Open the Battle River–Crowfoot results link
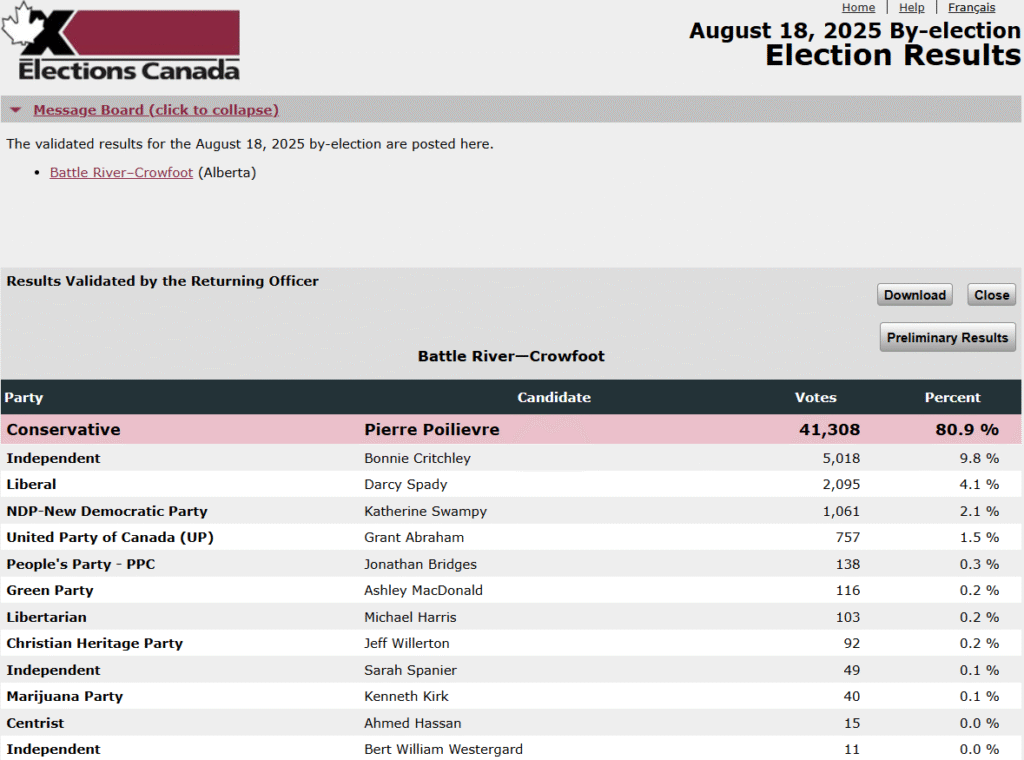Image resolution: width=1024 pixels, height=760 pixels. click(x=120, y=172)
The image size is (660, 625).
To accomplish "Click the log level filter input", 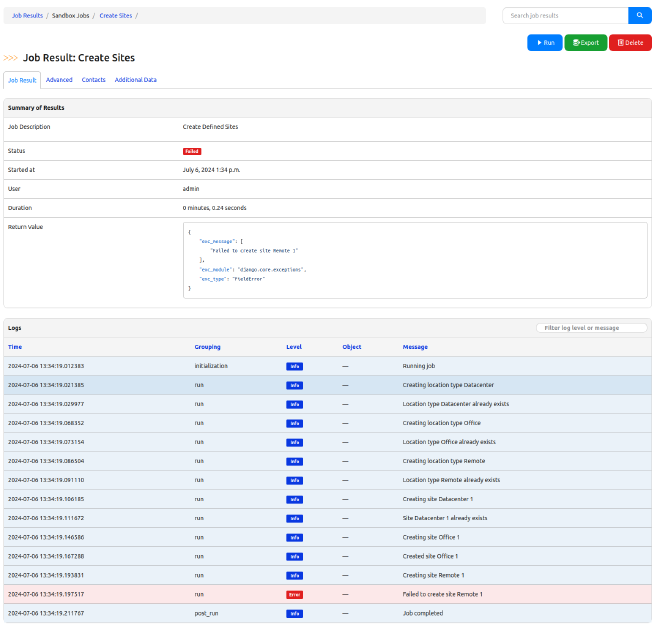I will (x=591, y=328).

··········

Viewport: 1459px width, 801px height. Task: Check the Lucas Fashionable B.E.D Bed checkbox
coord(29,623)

··········

= SHORT PROBLEM =
Repeat the rows from the line with "Viewport: 1459px width, 801px" up to and including the line with "coord(29,623)", substituting "tick box" for "checkbox" and leaving everything else unchanged.

= RESULT =
Viewport: 1459px width, 801px height. Task: Check the Lucas Fashionable B.E.D Bed tick box
coord(29,623)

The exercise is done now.